- **Problem statement**: All lines in the data that hold the word "named" need copying.

=== Information given ===

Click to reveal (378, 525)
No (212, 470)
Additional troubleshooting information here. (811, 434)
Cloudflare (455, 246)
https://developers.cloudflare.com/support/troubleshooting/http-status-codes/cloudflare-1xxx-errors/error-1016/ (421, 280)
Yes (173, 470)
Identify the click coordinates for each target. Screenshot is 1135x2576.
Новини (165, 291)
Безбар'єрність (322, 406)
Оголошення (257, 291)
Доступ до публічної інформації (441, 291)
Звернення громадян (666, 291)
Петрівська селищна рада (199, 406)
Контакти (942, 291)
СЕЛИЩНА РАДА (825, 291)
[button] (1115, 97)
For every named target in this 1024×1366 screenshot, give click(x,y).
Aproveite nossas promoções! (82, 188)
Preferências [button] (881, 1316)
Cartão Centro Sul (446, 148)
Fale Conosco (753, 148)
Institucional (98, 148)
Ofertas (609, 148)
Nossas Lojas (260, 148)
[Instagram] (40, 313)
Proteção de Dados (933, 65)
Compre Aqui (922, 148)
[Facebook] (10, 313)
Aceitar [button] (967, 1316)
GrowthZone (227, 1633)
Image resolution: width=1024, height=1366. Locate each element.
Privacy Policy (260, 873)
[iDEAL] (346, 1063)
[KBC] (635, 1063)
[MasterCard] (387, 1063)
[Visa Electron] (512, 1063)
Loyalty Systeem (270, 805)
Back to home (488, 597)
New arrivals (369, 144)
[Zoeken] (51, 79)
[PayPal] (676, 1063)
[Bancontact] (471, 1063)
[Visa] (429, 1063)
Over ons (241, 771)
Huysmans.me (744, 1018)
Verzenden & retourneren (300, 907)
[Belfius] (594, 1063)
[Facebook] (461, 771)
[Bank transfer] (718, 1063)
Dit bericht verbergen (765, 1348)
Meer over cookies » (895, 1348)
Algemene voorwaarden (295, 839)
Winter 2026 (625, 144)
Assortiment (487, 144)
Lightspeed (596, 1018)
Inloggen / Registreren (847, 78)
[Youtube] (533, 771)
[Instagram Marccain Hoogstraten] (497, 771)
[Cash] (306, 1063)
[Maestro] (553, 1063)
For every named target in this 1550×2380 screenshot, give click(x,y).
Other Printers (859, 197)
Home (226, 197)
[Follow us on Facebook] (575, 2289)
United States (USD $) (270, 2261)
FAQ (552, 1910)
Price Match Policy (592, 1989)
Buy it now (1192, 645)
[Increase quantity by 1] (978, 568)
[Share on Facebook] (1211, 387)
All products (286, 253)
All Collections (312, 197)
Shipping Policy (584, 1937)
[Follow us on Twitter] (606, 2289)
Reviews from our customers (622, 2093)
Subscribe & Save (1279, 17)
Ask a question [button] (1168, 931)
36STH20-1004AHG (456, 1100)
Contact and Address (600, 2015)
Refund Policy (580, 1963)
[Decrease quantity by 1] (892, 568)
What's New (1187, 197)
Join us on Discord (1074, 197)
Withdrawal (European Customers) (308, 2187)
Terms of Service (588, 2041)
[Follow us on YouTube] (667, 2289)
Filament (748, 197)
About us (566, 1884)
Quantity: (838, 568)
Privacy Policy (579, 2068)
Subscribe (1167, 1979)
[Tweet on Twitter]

===

- **Result for this task**:
For every named target in this 1024×1366 screenshot, give click(x,y).
For every named target in this 1550×2380 screenshot, give click(x,y).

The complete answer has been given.